HABER

Cumhurbaşkanı Erdoğan, Anayasa Mahkemesi’nin 63’üncü kuruluş yıl dönümü programına katıldı

Cumhurbaşkanı Recep Tayyip Erdoğan, Anayasa Mahkemesi’nin 63’üncü kuruluş yıl dönümü dolayısıyla Dolmabahçe Sarayı’nda düzenlenen programa katıldı.

Anayasa Mahkemesi'nin 63'üncü kuruluş yıl dönümü, Dolmabahçe Sarayı'nda düzenlenen programla kutlandı. Programa Cumhurbaşkanı Recep Tayyip Erdoğan, Adalet Bakanı Yılmaz Tunç, Anayasa Mahkemesi Başkanı Kadir Özkaya ve yargı camiasından çok sayıda davetli katıldı. Programda konuşan Anayasa Mahkemesi Başkanı Kadir Özkaya, "Hepimizin gözü önünde, dünyanın dört bir yanında, güç ve zenginlik kaynaklı üstten bakış, farklı dini inançlara olan düşmanlık, yabancı düşmanlığı, ırkçılık, ayrımcılık gibi sosyolojik virüslerden kaynaklı olarak yaşanan savaşlar, haksızlıklar, zulümler ve eşitsizlikler, vicdanları kanatan derin yaralar açıyor. Barış ve adaletin kıymeti, her geçen gün daha da fazla hissedilir hale geliyor. Birleşmiş Milletler Genel Sekreterinin 2024 yılı Uluslararası Demokrasi Günü mesajında da belirttiği üzere, günümüz itibarıyla temel hak ve özgürlükler dünya genelinde çok büyük bir risk altındadır. Özgürlükler aşınıyor, medeni alan daralıyor, kutuplaşma yoğunlaşıyor ve güvensizlik artıyor. Demokrasi, barış ve istikrar için geleceğe dönük kaygılar büyüyor" dedi.

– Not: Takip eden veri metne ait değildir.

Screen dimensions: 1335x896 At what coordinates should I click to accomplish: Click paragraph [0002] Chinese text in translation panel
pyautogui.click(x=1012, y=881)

'ULUSLARARASI TOPLUM GÖZÜNÜ VE VİCDANINI KAPATMAMALIDIR'

Sözlerini sürdüren Anayasa Mahkemesi Başkanı Özkaya, "Küresel ölçekte yaşanan derin eşitsizlikler, ağır ekonomik krizler, adil olmayan bölüşüm sistemleri ve uluslararası hukuk ihlalleri, göç krizinden çevre felaketlerine kadar birçok sorunun yapısal nedenleri olarak karşımıza çıkıyor. Ne yazık ki uluslararası toplumun da bu sorunlara çoğu zaman geçici çözümlerle yaklaştığı, hatta çoğu zaman gözünü ve vicdanını kapattığı gözlemleniyor. Oysa Gazze başta olmak üzere dünyanın dört bir yanında sergilenen zulme, insan hak ve özgürlüklerine ilişkin ihlallere, çocuklar ve kadınlar başta olmak üzere mağdur ve mazlum insanlara karşı yapılan insanlık dışı muamelelere gözler ve vicdanlar kapatılmamalıdır. Yapılan zulümlere ırk, din, dil, renk vb. hiçbir ayrım yapılmadan bir an önce cesaretle ve adaletle müdahale edilmelidir. Bu, insan olmanın zorunlu bir sonucu, yaşamsal bir vicdani borcudur. Bu nedenle tüm toplumlar koşulları zorlayarak da olsa, iş birliğini güçlendirmek, güveni tesis etmek, mevcut ve gelecek nesilleri güvence altına almak için daha kapsayıcı ve adil bir dünya inşa etmeye çaba sarf etmek zorundadır. Duyulması ve karşılık verilmesi umuduyla tüm dünyaya sesleniyorum. İnsanlık olarak geleceğimizi kendi ellerimizle çıkmaza düşürmeyelim. Unutmayalım ki barış, ancak ahlak ve adaletin hüküm sürdüğü bir dünyada mümkündür. İnsanlığın ortak geleceği ve sürekli barış da ancak ahlaki değerlere ve adalete dönülmesiyle, yeryüzünde ahlak ve adaletin hakim kılınmasıyla mümkündür. Dolayısıyla insanlık, öteki olanla birlikte barış içinde yaşamayı istemek ve bunu sağlayacak dünya düzenini inşa etmek zorundadır. Zira insan çok kıymetlidir" dedi.